Tax saving in India is not just about reducing your liability — it is about deploying those savings into instruments that also grow your wealth. Section 80C offers a ₹1.5 lakh deduction window that can save between ₹7,500 and ₹46,800 in tax, and additional routes like NPS extend this further. But not all 80C instruments are created equal.
Section 80C: The Foundation of Tax Saving
Section 80C of the Income Tax Act allows you to deduct up to ₹1,50,000 from your taxable income when you invest in specified instruments. This deduction is available only under the Old Tax Regime.
| Tax Slab | 80C Tax Saving (on ₹1.5L) |
|---|---|
| 5% slab | ₹7,800 |
| 20% slab | ₹31,200 |
| 30% slab | ₹46,800 |
ELSS Mutual Funds: Best Wealth-Generating Tax Saver
- Lock-in: 3 years (shortest among 80C instruments)
- Expected Returns: 12–15% CAGR (historical, not guaranteed)
- Risk: High (equity market risk)
- Tax on returns: LTCG at 12.5% above ₹1.25L
- Best for: Investors with 5+ year horizon willing to take equity risk
Public Provident Fund (PPF): The Safe Haven
- Lock-in: 15 years (partial withdrawal allowed from year 7)
- Returns: 7.1% p.a. (government-set, reviewed quarterly)
- Risk: Zero (sovereign guarantee)
- Tax status: EEE — fully tax-free
- Max investment: ₹1.5 lakh per year
- Best for: Risk-averse investors building long-term, guaranteed corpus
National Pension System (NPS): The Retirement Accelerator
NPS is unique because it offers TWO levels of tax benefits.
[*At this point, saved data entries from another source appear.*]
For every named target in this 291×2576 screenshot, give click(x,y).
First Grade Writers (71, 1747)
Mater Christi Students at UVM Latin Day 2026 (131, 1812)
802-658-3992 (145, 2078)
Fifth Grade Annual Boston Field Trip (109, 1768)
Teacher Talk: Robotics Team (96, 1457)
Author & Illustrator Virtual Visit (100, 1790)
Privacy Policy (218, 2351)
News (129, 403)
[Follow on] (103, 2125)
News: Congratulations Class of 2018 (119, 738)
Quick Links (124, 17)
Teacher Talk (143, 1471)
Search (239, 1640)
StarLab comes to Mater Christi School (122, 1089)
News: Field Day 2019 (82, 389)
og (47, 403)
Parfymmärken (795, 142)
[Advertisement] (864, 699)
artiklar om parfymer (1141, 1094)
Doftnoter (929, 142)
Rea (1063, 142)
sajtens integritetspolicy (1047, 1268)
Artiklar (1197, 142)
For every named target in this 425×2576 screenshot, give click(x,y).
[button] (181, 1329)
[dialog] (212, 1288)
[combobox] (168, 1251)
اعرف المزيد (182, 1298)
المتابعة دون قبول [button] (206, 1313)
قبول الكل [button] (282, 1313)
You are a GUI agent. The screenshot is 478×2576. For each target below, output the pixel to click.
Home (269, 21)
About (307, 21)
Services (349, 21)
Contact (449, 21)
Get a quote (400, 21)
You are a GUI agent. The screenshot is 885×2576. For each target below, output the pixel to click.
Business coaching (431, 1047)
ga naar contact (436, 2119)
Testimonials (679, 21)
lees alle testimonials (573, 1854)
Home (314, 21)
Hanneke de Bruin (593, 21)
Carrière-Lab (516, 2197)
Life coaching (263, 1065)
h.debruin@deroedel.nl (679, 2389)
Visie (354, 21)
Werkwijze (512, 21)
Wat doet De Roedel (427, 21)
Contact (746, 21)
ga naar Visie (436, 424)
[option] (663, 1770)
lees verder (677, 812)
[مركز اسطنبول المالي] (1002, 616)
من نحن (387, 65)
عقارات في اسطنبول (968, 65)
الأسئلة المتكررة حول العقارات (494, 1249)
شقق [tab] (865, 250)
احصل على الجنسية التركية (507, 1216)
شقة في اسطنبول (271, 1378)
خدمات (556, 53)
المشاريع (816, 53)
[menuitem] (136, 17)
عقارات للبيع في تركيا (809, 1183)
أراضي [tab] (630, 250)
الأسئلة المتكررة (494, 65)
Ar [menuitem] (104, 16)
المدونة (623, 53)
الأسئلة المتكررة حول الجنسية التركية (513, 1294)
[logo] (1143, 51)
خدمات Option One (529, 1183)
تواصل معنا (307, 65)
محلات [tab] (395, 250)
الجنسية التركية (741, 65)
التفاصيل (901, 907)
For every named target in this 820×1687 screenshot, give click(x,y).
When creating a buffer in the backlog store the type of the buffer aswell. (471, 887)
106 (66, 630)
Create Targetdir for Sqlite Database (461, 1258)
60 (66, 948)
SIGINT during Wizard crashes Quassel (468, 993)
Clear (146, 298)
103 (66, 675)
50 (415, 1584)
Under Section 80CCD(1), contributions up to ₹1.5 lakh count within the 80C limit. But Section 80CCD(1B) allows an additional deduction of ₹50,000 per year — completely separate from the 80C limit. This extra ₹50,000 deduction saves ₹15,600 at the 30% slab.
Complete Comparison Table
| Instrument | Returns | Lock-in | Risk | Tax on Returns | EEE? |
|---|---|---|---|---|---|
| ELSS | 12–15%* | 3 yrs | High | LTCG 12.5% | No |
| PPF | 7.1% | 15 yrs | Zero | Fully exempt | Yes |
| NPS | 9–12%* | Till 60 | Moderate | 60% exempt | Partial |
| EPF/VPF | 8.25% | Till retire | Zero | Fully exempt* | Yes* |
| NSC | 7.7% | 5 yrs | Zero | Taxable | No |
| Tax FD | 6.5–7.5% | 5 yrs | Zero | Fully taxable | No |
| LIC Premium | 4–5%* | 10–30 yrs | Low | Exempt* | Partial |
Optimal Allocation Strategy
- 1Step 1: Max EPF/VPF contributions first (they are automatic and EEE).
- 2Step 2: Invest remaining 80C room in ELSS for growth potential (if you can handle equity risk).
- 3Step 3: Open an NPS Tier-1 account and contribute ₹50,000/year for the additional 80CCD(1B) deduction — separate from your 80C limit.
- 4Step 4: If you need guaranteed savings, add PPF contributions.
- 5Step 5: Use Section 80D (health insurance) and 80CCD(2) (employer NPS) to further reduce taxable income.